Copy out the lines of the records below, and only those lines, from the one with "目的別コアチューニング (114, 2437)" through the one with "拼图游戏 (404, 275)", exactly as they appear.
-- PROVIDED RECORDS follows --
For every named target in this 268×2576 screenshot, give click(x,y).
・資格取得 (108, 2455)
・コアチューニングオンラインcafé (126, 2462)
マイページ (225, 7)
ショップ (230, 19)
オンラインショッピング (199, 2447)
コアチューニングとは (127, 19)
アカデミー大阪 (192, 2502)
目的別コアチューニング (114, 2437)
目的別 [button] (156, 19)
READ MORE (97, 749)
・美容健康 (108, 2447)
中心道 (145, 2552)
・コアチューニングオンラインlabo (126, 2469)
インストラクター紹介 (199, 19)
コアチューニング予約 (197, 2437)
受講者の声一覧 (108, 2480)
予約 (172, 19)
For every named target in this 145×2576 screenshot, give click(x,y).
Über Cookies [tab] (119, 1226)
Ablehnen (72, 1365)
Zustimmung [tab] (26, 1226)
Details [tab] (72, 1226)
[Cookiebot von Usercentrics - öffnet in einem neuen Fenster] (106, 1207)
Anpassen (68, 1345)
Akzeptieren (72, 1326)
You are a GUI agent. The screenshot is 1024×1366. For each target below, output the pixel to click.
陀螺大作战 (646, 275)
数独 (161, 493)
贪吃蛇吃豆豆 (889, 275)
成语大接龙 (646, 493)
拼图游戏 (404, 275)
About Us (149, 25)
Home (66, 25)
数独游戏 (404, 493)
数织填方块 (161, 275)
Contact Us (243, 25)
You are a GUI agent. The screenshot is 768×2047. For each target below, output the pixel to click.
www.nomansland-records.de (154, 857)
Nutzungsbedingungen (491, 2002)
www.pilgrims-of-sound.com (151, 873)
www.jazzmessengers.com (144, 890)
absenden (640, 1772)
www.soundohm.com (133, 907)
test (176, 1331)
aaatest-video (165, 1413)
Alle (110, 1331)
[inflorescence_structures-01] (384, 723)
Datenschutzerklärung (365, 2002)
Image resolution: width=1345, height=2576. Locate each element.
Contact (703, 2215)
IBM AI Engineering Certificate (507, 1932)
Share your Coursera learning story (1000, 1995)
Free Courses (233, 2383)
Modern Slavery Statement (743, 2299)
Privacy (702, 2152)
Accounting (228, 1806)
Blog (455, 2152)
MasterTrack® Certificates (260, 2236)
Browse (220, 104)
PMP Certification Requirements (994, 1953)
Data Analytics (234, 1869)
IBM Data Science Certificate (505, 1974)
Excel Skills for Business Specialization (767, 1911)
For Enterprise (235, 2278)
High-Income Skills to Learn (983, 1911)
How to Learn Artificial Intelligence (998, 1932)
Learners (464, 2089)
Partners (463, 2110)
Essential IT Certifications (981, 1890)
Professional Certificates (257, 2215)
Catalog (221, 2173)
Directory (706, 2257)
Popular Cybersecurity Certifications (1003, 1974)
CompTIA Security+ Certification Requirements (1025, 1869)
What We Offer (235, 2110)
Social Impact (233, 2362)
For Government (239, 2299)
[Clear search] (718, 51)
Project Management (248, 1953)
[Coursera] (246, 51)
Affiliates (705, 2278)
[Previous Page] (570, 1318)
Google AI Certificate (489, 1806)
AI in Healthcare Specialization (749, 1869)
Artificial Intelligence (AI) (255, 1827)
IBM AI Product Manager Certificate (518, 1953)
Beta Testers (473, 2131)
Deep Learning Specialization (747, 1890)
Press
-- PROVIDED RECORDS concluded --
TASK OUTPUT:
目的別コアチューニング (114, 2437)
目的別 [button] (156, 19)
READ MORE (97, 749)
・美容健康 (108, 2447)
中心道 (145, 2552)
・コアチューニングオンラインlabo (126, 2469)
インストラクター紹介 (199, 19)
コアチューニング予約 (197, 2437)
受講者の声一覧 (108, 2480)
予約 (172, 19)
For every named target in this 145×2576 screenshot, give click(x,y).
Über Cookies [tab] (119, 1226)
Ablehnen (72, 1365)
Zustimmung [tab] (26, 1226)
Details [tab] (72, 1226)
[Cookiebot von Usercentrics - öffnet in einem neuen Fenster] (106, 1207)
Anpassen (68, 1345)
Akzeptieren (72, 1326)
You are a GUI agent. The screenshot is 1024×1366. For each target below, output the pixel to click.
陀螺大作战 (646, 275)
数独 (161, 493)
贪吃蛇吃豆豆 (889, 275)
成语大接龙 (646, 493)
拼图游戏 (404, 275)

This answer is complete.